**What the task asks**. Search the listing below for the word "screenshot", and copy every line in which it turns up.

───── Listed entries

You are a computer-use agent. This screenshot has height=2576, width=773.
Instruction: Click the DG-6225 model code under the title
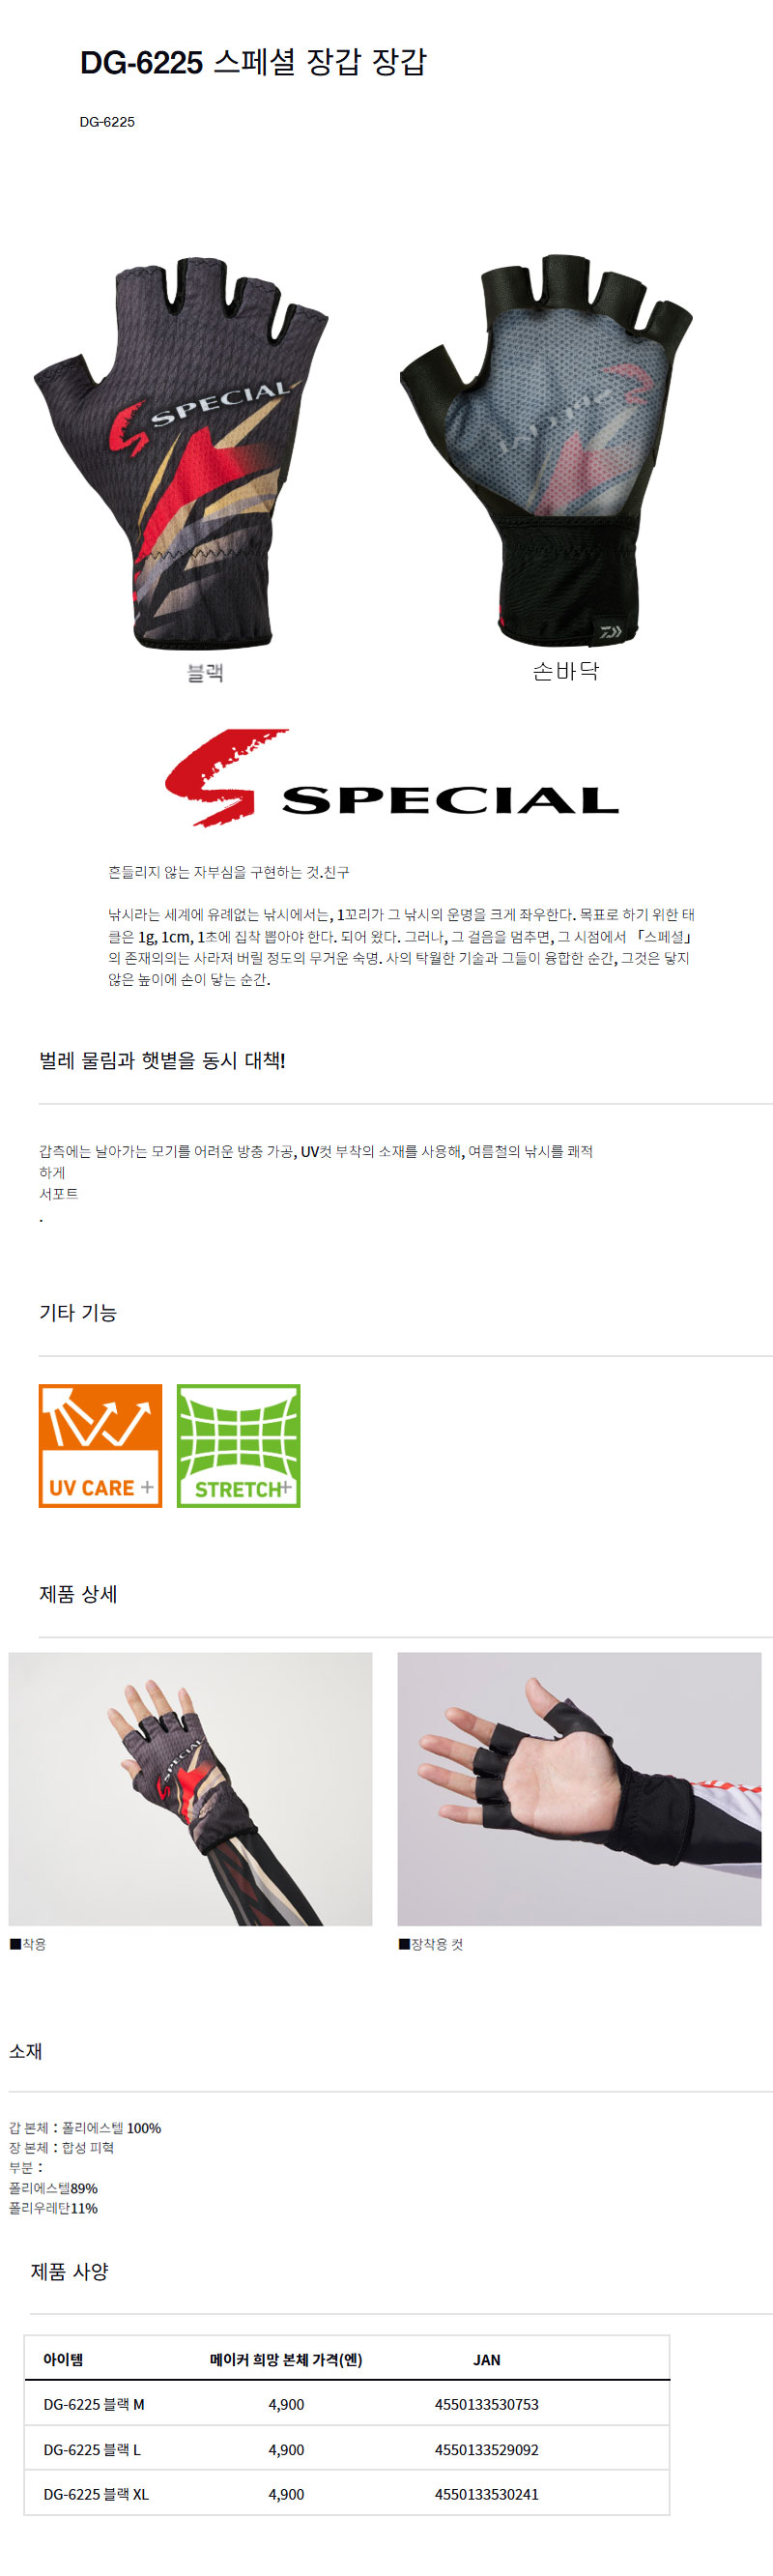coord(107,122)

──────────
───── Listed entries

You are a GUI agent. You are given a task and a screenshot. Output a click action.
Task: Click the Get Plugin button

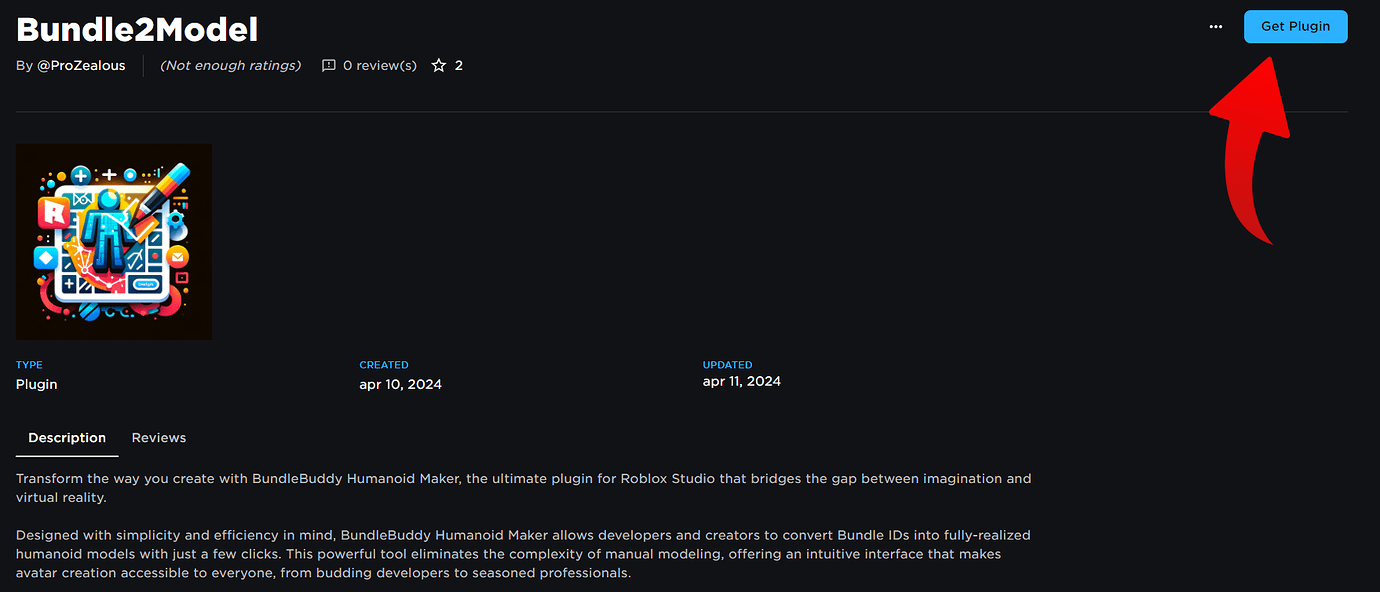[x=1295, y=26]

──────────

**Exercise solution**.
You are a computer-use agent. This screenshot has height=2576, width=773.
You are a GUI agent. You are given a task and a screenshot. Output a click action.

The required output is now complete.